Ask AI

You are viewing an unreleased or outdated version of the documentation

External Assets#

An external asset is an asset that is visible in Dagster but executed by an external process. For example, you have a process that loads data from Kafka into Amazon S3 every day. You want the S3 asset to be visible alongside your other data assets, but not triggered by Dagster.

In this case, you could use an external asset to leverage Dagster's event log and tooling without using the orchestrator. This allows you to maintain data lineage, observability, and data quality without unnecessary migrations.


Uses and limitations#

Using external assets, you can:

  • Attach metadata to asset definitions for documentation, tracking ownership, and so on
  • Track the assets' data quality and version in Dagster
  • Use asset sensors or auto-materialize policies to update downstream assets based on updates to external assets

Limitations#

The following aren't currently supported when using external assets:

  • Scheduling the execution of an external asset
  • Backfilling an external asset using Dagster
  • Using the Dagster UI or GraphQL API to instigate ad hoc executions

Relevant APIs#

NameDescription
AssetSpecAn object that represents the metadata of a particular asset without representing how it's computed.

Defining external assets#

External assets are defined using the AssetSpec class. An AssetSpec represents metadata about an asset without describing how it's computed. The following code declares a single external asset that represents a file in S3 and passes it to a Definitions object:

Click the Asset in the Dagster UI tab to see how this asset would be rendered in the Dagster UI.
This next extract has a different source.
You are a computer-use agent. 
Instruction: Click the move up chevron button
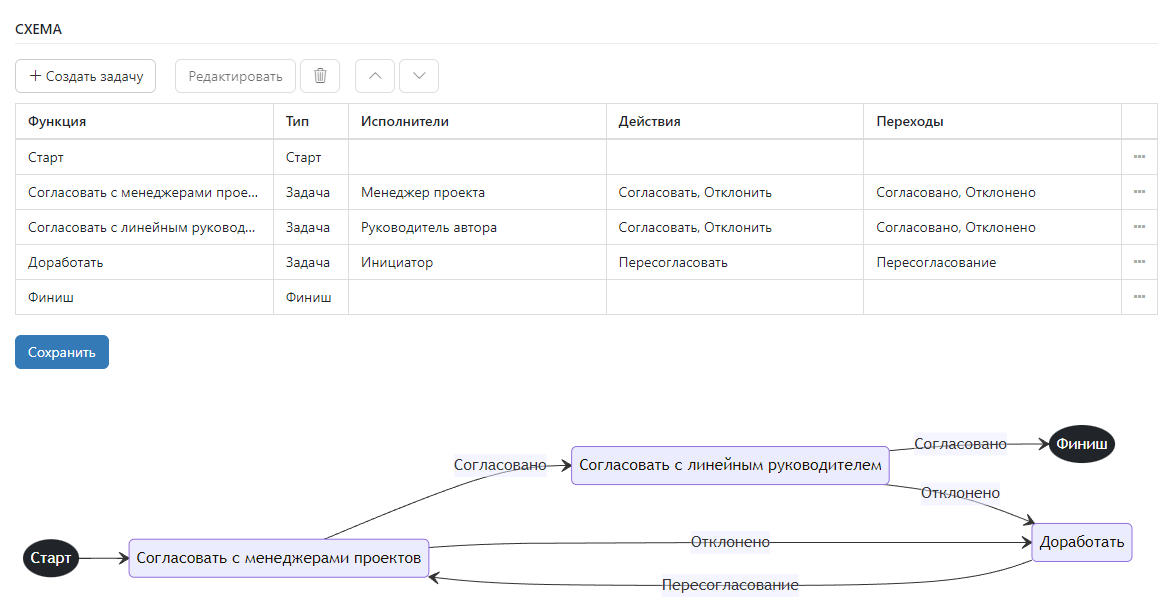[375, 76]
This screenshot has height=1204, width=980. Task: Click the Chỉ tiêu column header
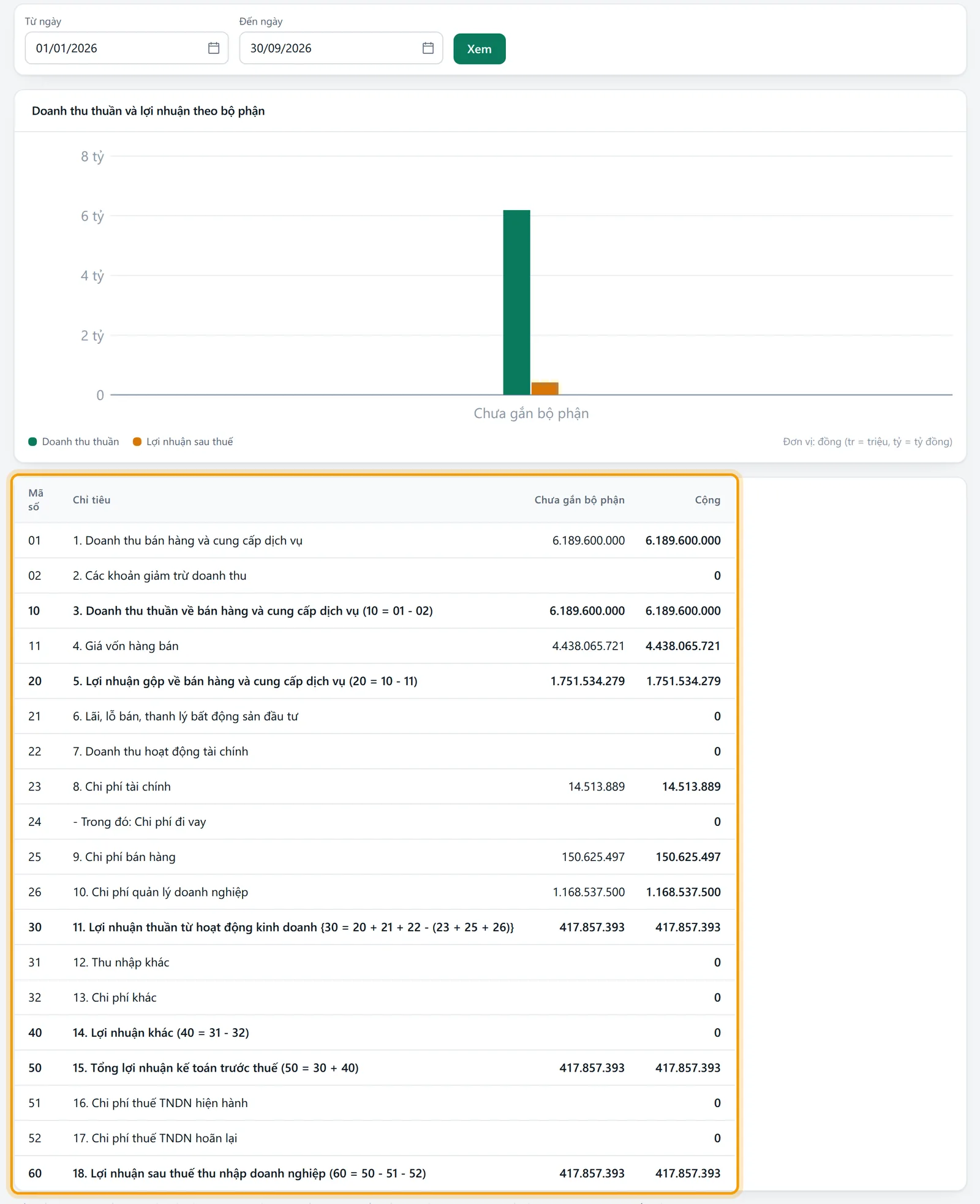pyautogui.click(x=92, y=500)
from dagster import AssetSpec, Definitions

defs = Definitions(assets=[AssetSpec("file_in_s3")])

External assets with dependencies#

Dependencies are defined by using the deps argument of AssetSpec. This enables Dagster to model entire graphs of assets scheduled and orchestrated by other systems.

In the following example, we have two assets: raw_logs and processed_logs. The processed_logs asset is produced by a scheduled computation in another orchestration system. Using external assets allows you to model both assets in Dagster.

Click the Assets in the Dagster UI tab to see how these assets would be rendered in the Dagster UI.

from dagster import AssetSpec, Definitions

raw_logs = AssetSpec("raw_logs")
processed_logs = AssetSpec("processed_logs", deps=[raw_logs])

defs = Definitions(assets=[raw_logs, processed_logs])

Dagster-native assets with external asset dependencies#

Fully-managed assets can depend on external assets. In this example, the aggregated_logs asset depends on processed_logs, which is an external asset:

Click the Assets in the Dagster UI tab to see how these assets would be rendered in the Dagster UI.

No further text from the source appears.